[Collected data]
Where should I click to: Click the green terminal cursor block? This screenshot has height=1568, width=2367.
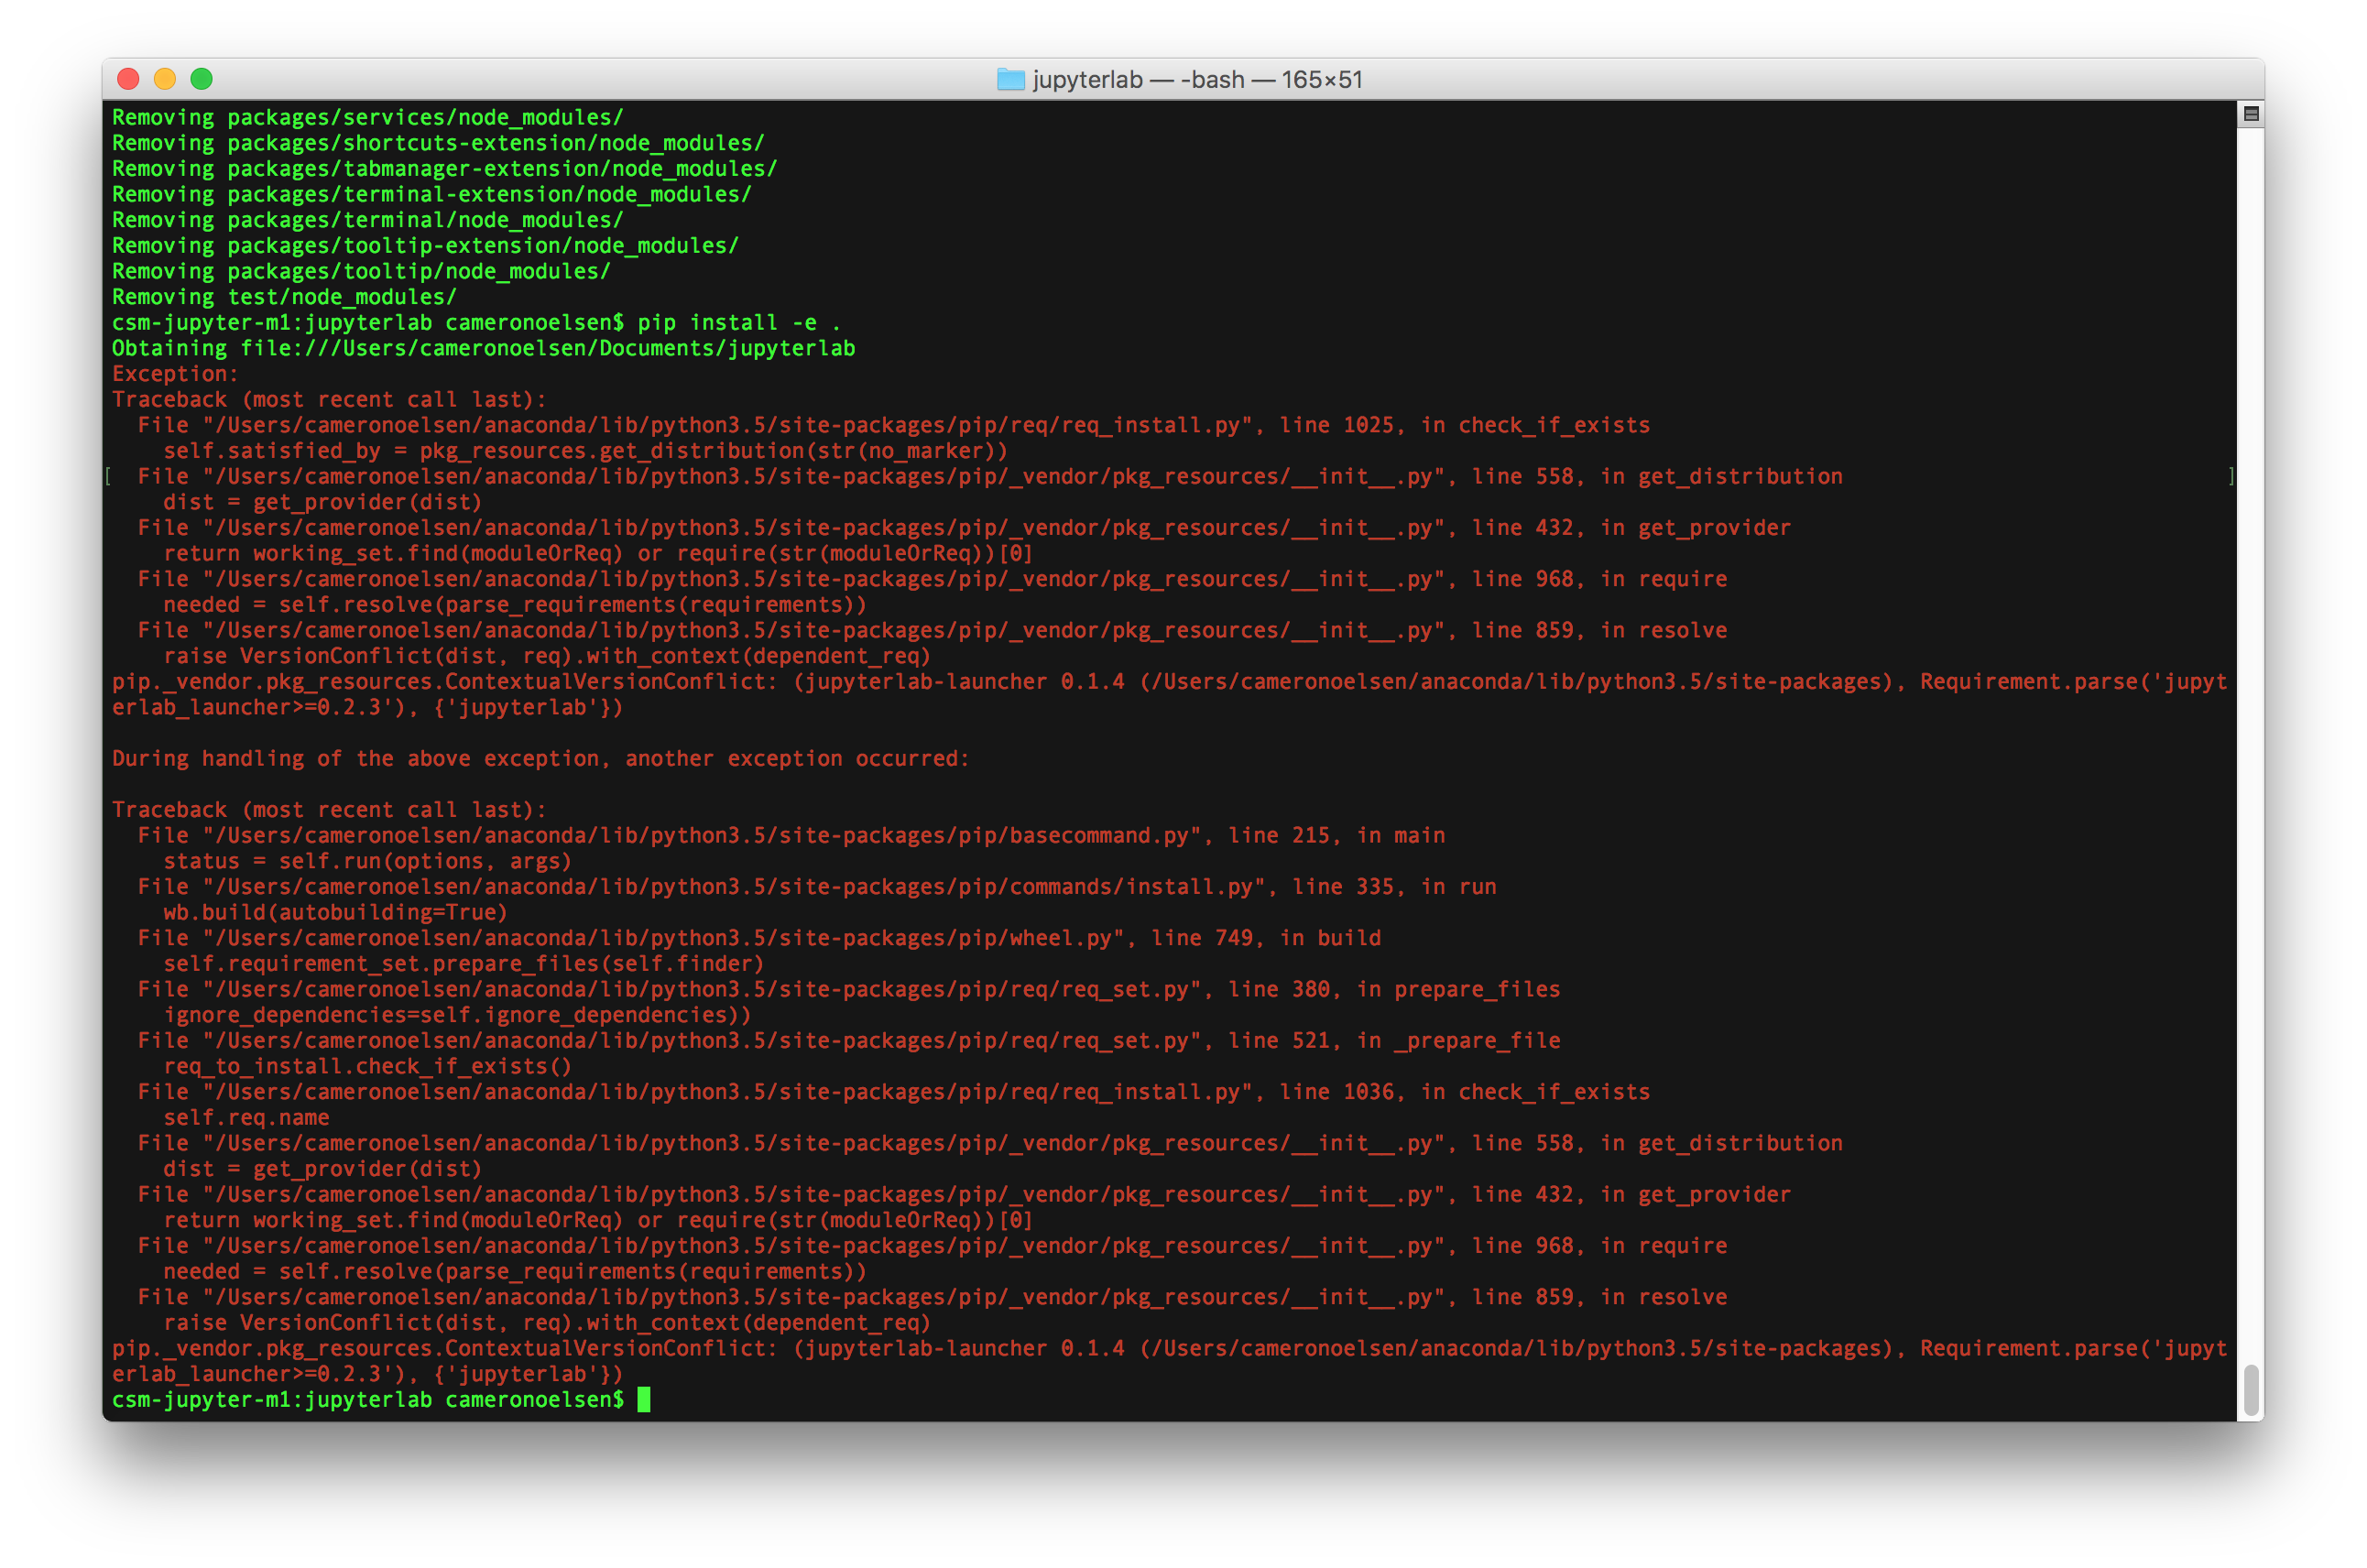(x=643, y=1399)
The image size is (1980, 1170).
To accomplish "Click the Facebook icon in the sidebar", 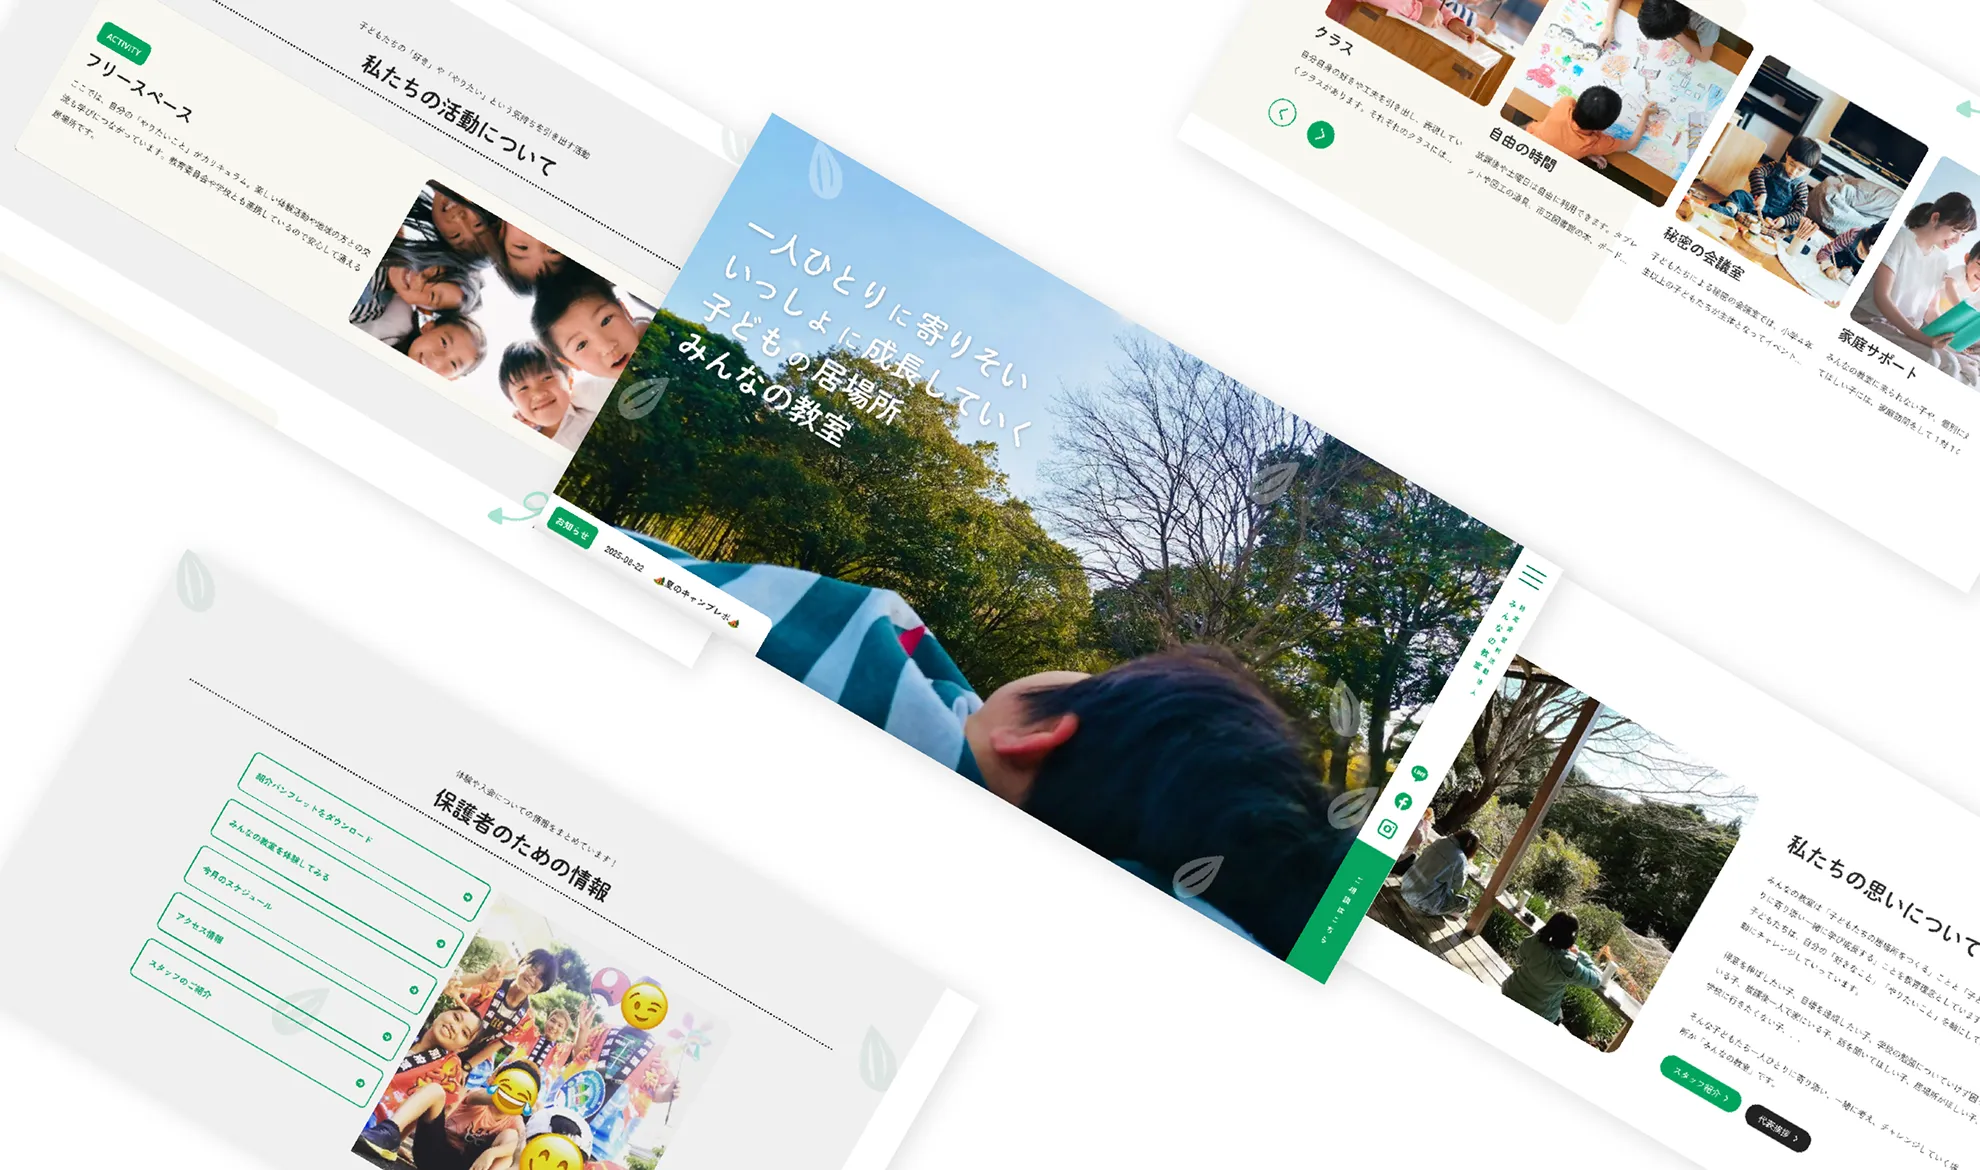I will (1403, 801).
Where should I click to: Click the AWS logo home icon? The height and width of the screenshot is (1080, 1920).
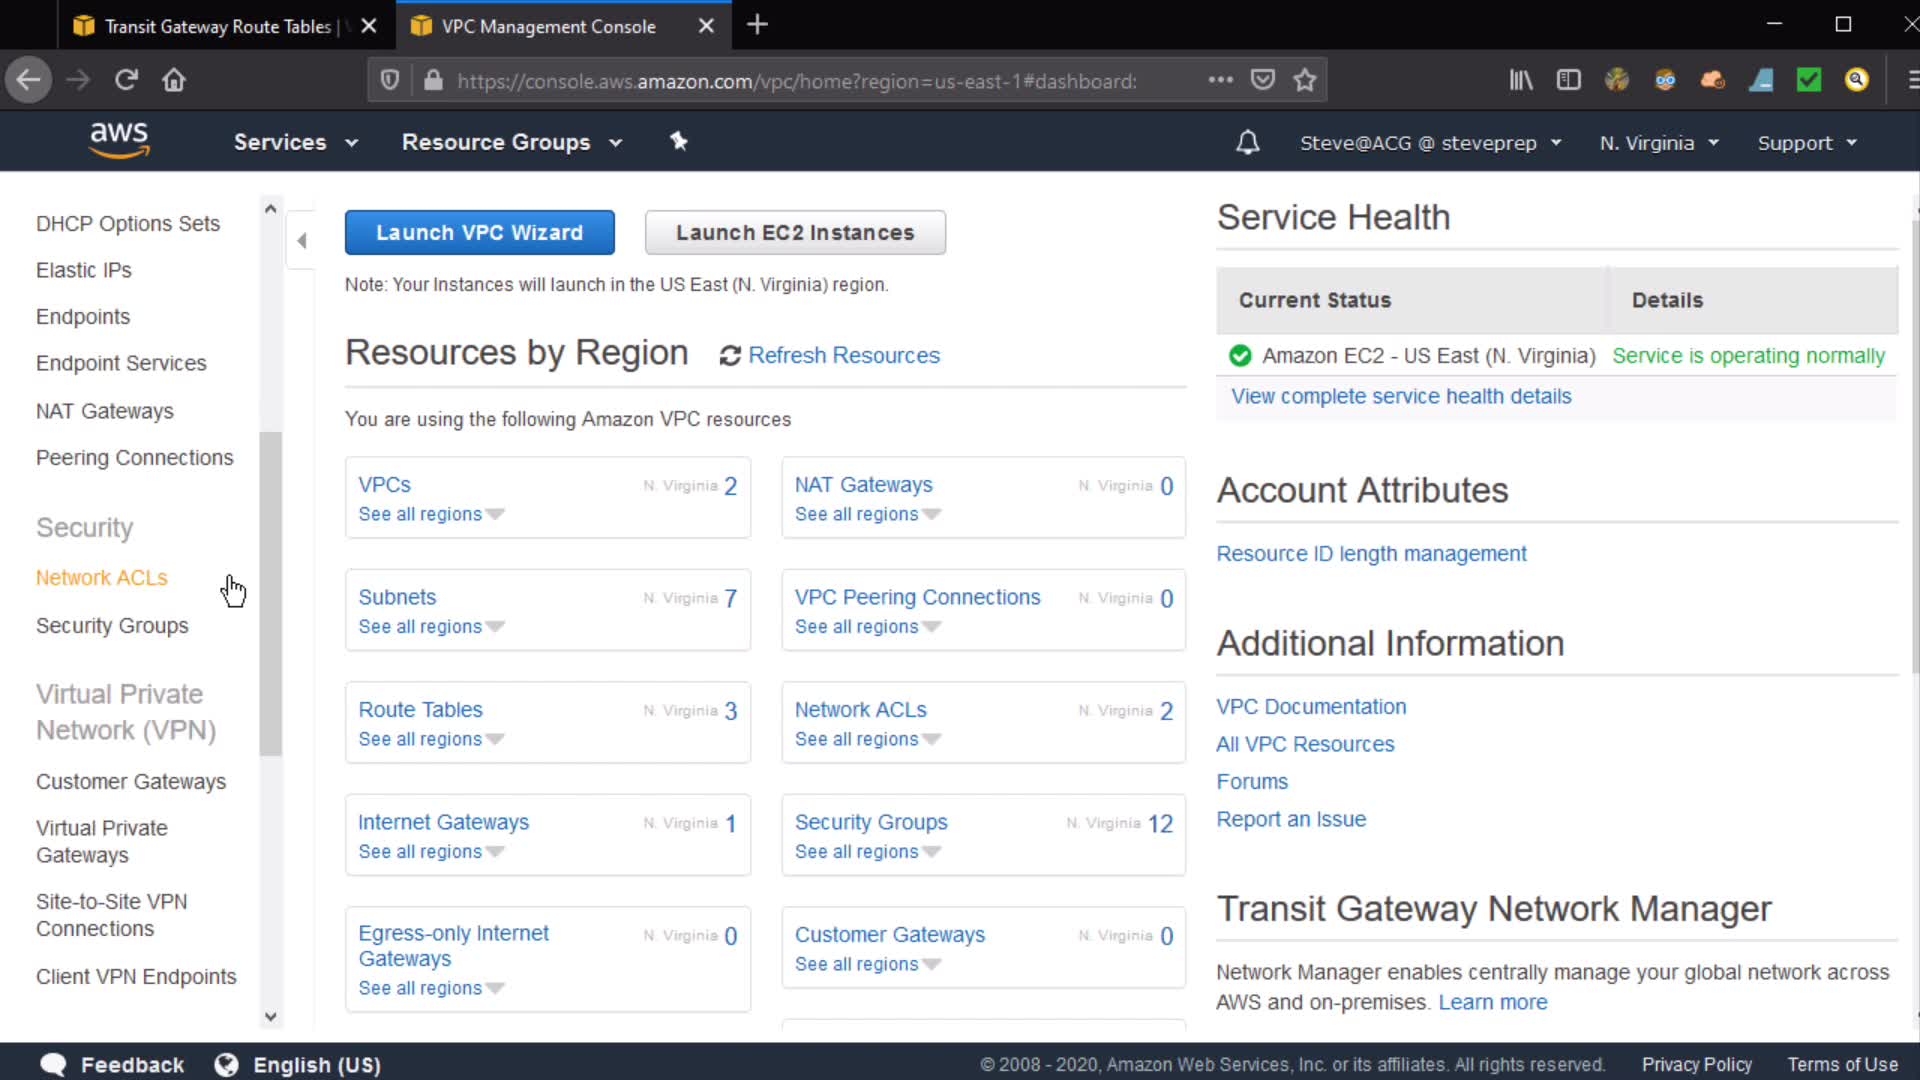(119, 140)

- **WORK ORDER**
Please retype only the lines from the line that holds "Where should I click to: Click the AWS" through the end of the records, exactly as they stand, and drop every picture.

- **EXERCISE ANSWER**
Where should I click to: Click the AWS logo home icon? The height and width of the screenshot is (1080, 1920).
(119, 140)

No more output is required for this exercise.